Scan the records below for the line with "moon789 slot (251, 1244)" and the line with "เว็บคาสิโน (290, 1325)". Repeat those two lines and every line between them exactly, and nothing else.

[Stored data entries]
....

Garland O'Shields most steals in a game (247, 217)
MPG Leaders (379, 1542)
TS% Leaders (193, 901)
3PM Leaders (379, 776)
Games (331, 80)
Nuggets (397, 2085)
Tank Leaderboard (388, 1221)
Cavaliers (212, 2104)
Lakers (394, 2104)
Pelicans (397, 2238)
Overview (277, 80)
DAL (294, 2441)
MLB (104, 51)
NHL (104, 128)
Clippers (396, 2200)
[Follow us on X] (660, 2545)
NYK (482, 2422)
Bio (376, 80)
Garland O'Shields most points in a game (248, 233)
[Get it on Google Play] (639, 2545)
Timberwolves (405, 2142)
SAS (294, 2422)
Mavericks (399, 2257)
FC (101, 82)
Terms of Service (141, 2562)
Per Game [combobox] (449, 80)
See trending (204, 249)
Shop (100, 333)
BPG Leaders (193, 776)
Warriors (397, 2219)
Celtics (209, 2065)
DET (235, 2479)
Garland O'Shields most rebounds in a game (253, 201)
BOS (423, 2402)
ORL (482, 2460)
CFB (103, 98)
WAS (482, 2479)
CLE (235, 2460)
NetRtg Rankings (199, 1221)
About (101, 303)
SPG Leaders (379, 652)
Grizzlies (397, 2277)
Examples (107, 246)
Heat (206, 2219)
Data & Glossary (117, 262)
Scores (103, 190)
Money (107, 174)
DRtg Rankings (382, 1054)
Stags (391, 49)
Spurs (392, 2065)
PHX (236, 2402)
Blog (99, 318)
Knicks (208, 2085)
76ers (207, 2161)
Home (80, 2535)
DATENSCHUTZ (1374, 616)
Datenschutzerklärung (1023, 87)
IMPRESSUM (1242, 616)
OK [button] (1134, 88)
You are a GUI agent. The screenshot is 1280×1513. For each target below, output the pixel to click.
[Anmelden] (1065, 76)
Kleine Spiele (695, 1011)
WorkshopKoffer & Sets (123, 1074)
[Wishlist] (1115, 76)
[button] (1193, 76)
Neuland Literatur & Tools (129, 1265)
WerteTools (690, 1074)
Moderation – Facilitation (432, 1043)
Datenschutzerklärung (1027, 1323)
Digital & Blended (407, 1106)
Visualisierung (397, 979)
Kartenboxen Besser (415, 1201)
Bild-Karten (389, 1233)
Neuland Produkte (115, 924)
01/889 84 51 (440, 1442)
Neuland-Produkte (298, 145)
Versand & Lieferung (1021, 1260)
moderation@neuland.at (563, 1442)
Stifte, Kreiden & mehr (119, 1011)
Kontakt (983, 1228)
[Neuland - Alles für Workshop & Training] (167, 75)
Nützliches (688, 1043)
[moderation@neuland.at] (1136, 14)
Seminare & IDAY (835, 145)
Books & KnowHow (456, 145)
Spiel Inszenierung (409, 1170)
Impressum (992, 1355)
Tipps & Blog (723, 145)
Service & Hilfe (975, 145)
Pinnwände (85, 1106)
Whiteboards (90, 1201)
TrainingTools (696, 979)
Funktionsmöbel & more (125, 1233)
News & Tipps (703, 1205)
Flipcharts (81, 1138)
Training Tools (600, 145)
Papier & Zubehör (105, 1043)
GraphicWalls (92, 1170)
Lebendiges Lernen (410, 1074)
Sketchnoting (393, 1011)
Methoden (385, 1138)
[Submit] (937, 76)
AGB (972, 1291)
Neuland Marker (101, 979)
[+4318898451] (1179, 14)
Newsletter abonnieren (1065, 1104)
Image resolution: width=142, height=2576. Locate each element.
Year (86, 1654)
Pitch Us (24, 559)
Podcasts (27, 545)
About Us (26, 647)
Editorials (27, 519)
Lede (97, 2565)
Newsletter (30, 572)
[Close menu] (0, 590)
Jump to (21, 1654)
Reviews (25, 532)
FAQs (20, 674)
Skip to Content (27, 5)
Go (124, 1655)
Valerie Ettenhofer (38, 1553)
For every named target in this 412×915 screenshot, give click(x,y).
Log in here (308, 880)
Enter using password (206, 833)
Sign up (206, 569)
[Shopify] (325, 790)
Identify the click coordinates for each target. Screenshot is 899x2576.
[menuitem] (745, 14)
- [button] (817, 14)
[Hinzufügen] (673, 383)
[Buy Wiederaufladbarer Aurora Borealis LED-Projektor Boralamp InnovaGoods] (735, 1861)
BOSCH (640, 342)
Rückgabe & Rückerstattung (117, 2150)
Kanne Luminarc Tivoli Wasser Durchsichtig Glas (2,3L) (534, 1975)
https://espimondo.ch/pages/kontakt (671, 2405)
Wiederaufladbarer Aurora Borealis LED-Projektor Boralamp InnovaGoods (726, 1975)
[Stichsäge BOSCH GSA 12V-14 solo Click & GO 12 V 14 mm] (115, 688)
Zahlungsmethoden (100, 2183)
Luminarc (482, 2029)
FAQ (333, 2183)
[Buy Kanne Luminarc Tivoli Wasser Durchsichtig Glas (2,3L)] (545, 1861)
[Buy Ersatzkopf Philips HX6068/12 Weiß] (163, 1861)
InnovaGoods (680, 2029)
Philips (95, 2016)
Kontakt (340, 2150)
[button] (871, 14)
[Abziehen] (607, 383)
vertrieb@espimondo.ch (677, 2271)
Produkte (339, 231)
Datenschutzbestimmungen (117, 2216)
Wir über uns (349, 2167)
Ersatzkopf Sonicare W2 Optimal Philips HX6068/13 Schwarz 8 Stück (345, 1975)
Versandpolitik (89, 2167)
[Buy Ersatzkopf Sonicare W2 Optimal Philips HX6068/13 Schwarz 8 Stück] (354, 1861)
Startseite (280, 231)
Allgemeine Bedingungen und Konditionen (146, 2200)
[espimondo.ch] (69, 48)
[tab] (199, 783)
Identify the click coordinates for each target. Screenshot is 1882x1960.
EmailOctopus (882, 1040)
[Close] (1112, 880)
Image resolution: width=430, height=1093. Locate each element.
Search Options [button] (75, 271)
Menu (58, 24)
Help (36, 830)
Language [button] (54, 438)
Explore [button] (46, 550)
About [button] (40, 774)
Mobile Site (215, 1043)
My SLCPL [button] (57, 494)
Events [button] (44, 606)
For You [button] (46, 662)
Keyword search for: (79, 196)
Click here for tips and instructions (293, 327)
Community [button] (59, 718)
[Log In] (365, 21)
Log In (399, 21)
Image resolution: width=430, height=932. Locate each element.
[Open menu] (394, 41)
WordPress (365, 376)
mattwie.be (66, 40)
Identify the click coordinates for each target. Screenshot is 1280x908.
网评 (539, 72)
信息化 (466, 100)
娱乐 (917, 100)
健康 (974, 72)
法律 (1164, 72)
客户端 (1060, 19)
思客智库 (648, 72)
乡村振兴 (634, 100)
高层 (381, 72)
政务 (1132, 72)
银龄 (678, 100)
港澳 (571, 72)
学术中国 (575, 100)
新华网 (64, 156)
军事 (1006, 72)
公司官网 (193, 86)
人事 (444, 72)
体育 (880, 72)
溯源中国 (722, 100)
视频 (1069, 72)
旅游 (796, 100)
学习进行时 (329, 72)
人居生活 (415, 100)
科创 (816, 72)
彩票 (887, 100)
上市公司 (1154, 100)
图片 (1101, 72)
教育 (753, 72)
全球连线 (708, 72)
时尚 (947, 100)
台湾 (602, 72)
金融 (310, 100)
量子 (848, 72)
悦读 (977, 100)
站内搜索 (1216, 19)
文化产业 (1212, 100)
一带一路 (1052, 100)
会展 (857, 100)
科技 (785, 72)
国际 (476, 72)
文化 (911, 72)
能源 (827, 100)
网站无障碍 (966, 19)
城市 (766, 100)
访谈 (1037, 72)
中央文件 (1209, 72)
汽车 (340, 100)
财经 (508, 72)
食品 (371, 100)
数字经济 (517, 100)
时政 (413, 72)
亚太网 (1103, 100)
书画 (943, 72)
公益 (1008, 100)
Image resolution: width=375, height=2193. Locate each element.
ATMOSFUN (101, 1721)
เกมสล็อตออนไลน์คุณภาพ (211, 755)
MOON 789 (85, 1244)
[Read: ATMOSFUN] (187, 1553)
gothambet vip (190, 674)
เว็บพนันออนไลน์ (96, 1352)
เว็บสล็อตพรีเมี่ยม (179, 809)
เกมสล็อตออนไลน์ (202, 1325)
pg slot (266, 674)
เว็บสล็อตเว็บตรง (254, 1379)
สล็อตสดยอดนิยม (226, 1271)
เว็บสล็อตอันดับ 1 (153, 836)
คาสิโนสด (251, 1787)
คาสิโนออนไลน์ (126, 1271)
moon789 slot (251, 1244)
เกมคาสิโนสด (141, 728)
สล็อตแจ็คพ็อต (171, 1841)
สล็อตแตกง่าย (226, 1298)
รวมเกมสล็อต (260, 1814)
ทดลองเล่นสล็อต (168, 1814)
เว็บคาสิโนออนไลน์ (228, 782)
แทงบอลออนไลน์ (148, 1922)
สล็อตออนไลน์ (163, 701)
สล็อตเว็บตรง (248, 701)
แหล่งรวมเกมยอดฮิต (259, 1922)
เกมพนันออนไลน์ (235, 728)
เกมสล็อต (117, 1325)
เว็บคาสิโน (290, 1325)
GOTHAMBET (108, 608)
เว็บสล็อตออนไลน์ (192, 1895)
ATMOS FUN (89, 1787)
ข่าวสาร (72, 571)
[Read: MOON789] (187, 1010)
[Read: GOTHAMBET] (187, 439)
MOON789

....

■ Your solution
moon789 slot (251, 1244)
เกมคาสิโนสด (141, 728)
สล็อตแจ็คพ็อต (171, 1841)
สล็อตแตกง่าย (226, 1298)
รวมเกมสล็อต (260, 1814)
ทดลองเล่นสล็อต (168, 1814)
เว็บคาสิโนออนไลน์ (228, 782)
แทงบอลออนไลน์ (148, 1922)
สล็อตออนไลน์ (163, 701)
สล็อตเว็บตรง (248, 701)
แหล่งรวมเกมยอดฮิต (259, 1922)
เกมพนันออนไลน์ (235, 728)
เกมสล็อต (117, 1325)
เว็บคาสิโน (290, 1325)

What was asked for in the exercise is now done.